Everything from the line holding "Where should I" through the last line of the records should be repeated word for word, and pictures should be omitted.
BEGIN Source material
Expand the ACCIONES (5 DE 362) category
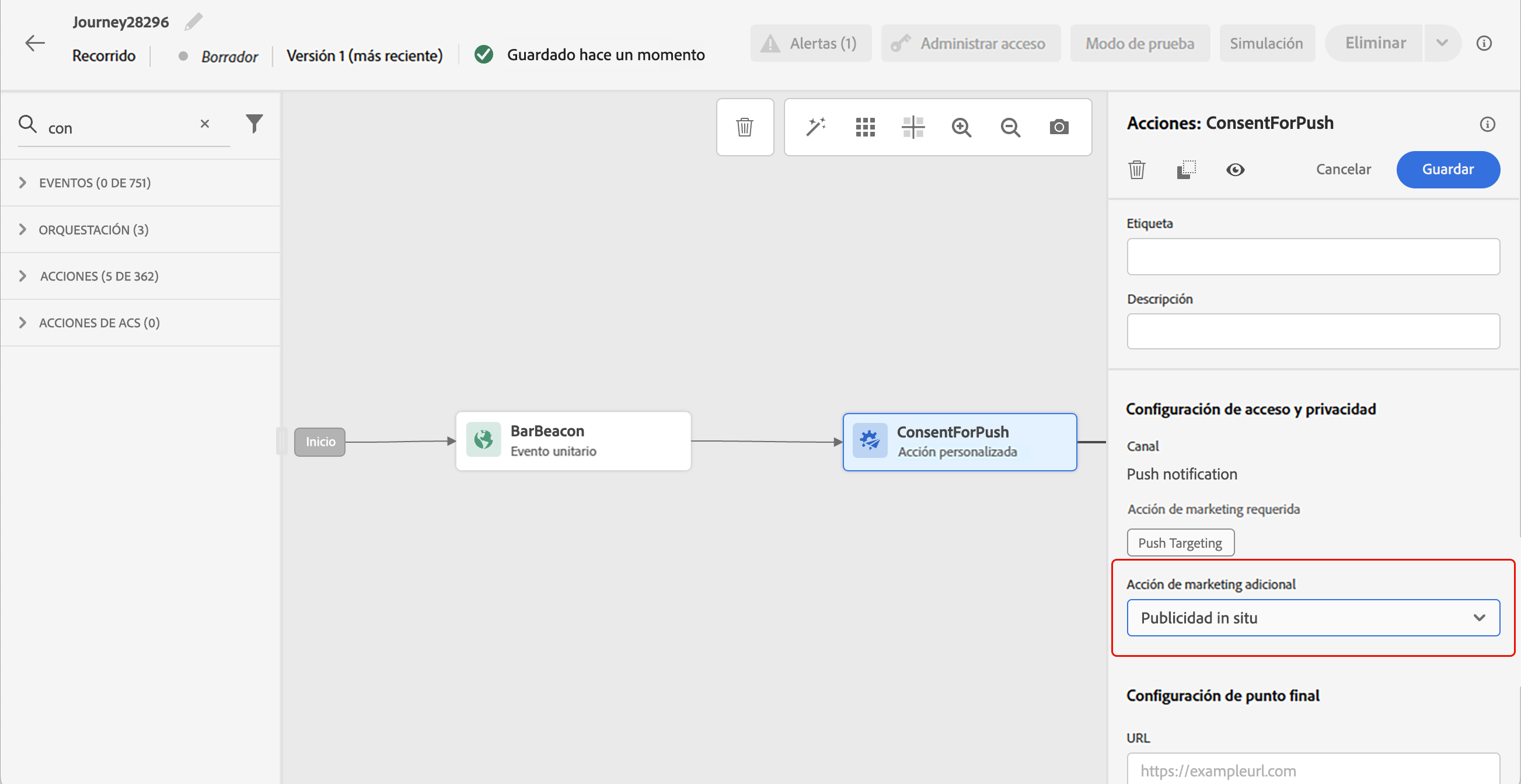The width and height of the screenshot is (1521, 784). pyautogui.click(x=99, y=276)
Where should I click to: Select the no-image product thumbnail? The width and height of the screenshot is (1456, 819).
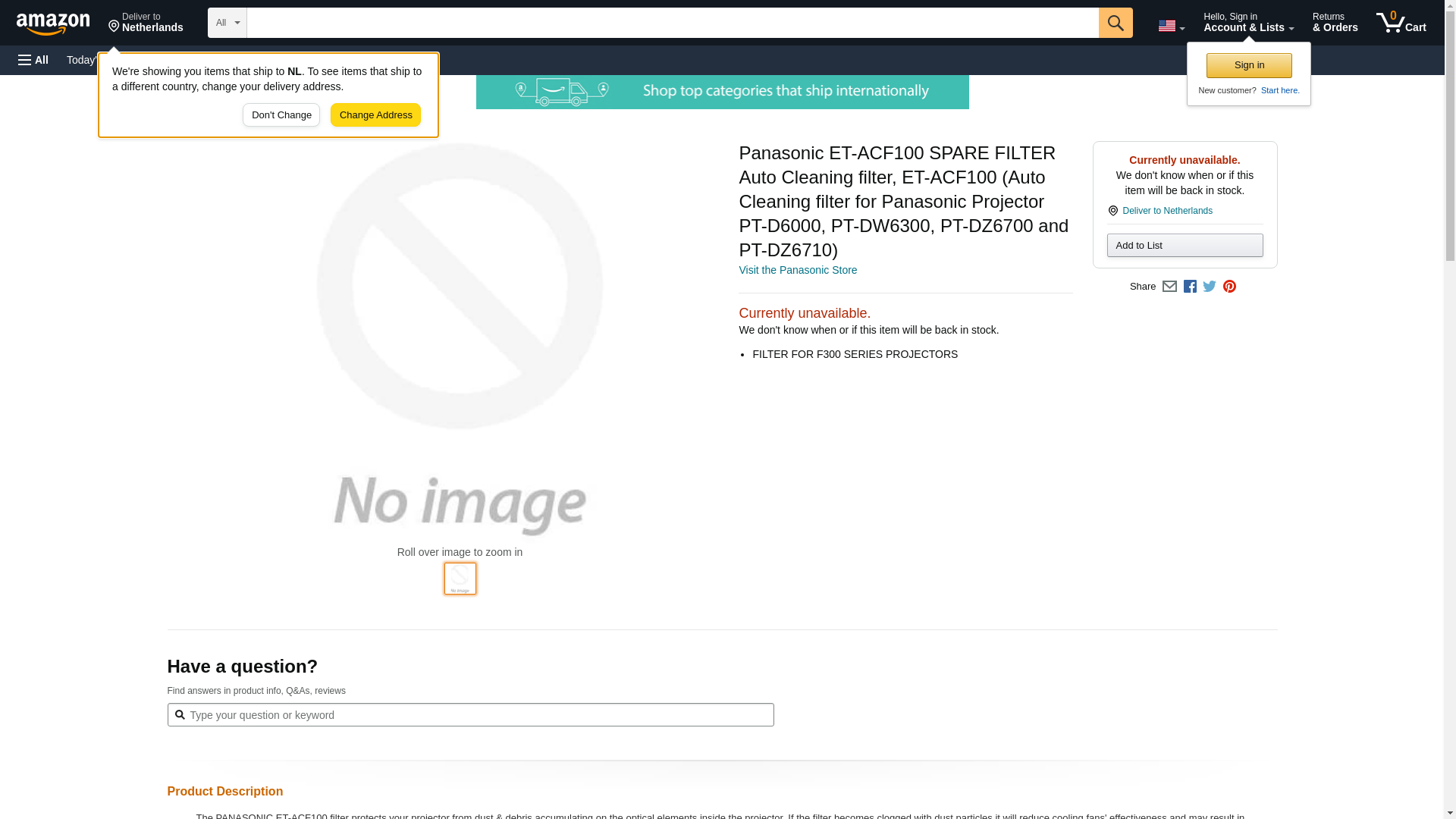(x=460, y=579)
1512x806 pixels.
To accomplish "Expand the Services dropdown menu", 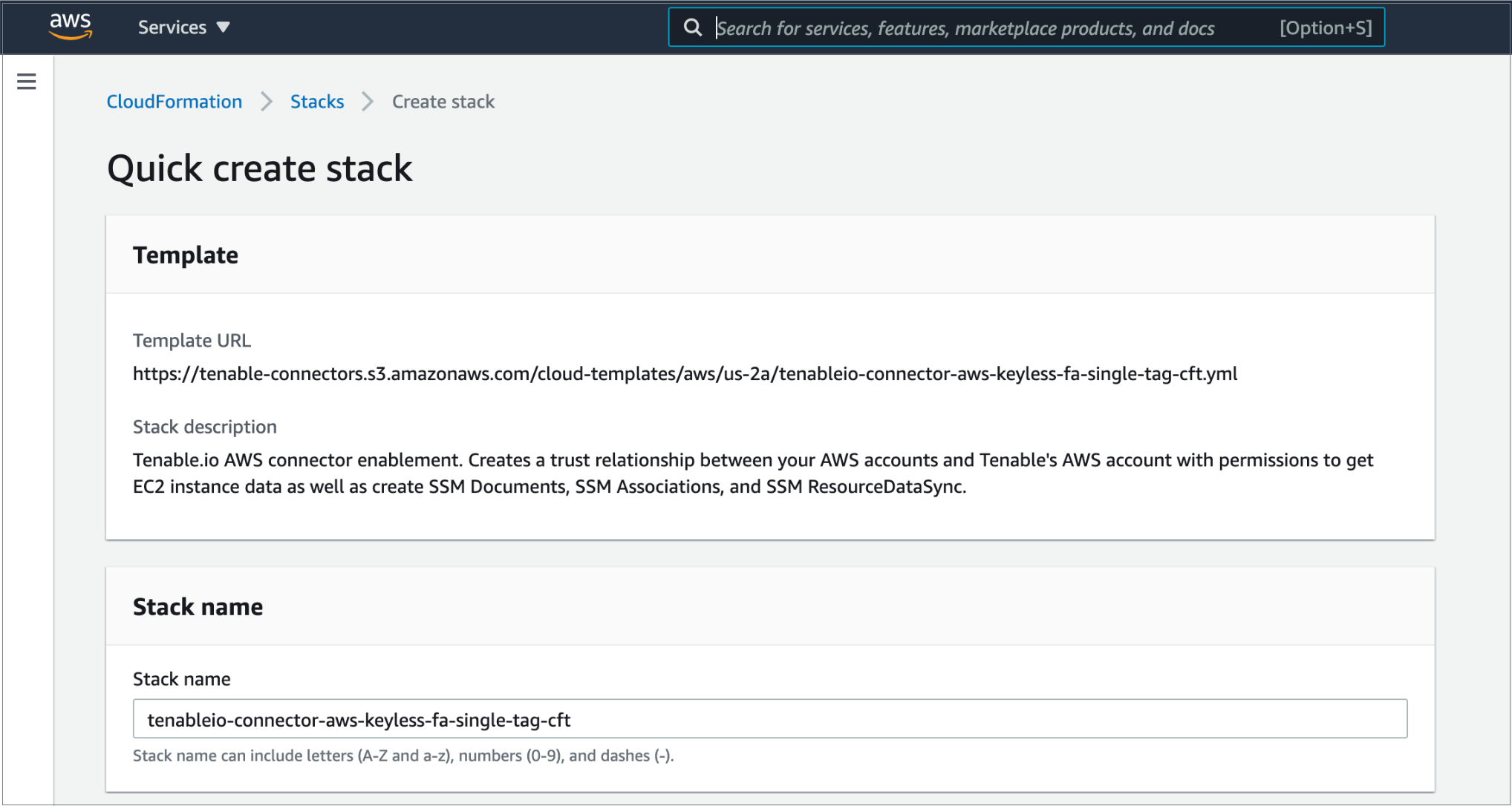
END Source material
Result for this task:
Where should I click to: Select the no-image product thumbnail? The width and height of the screenshot is (1456, 819).
(x=460, y=579)
1512x806 pixels.
To accomplish "Expand the Services dropdown menu", 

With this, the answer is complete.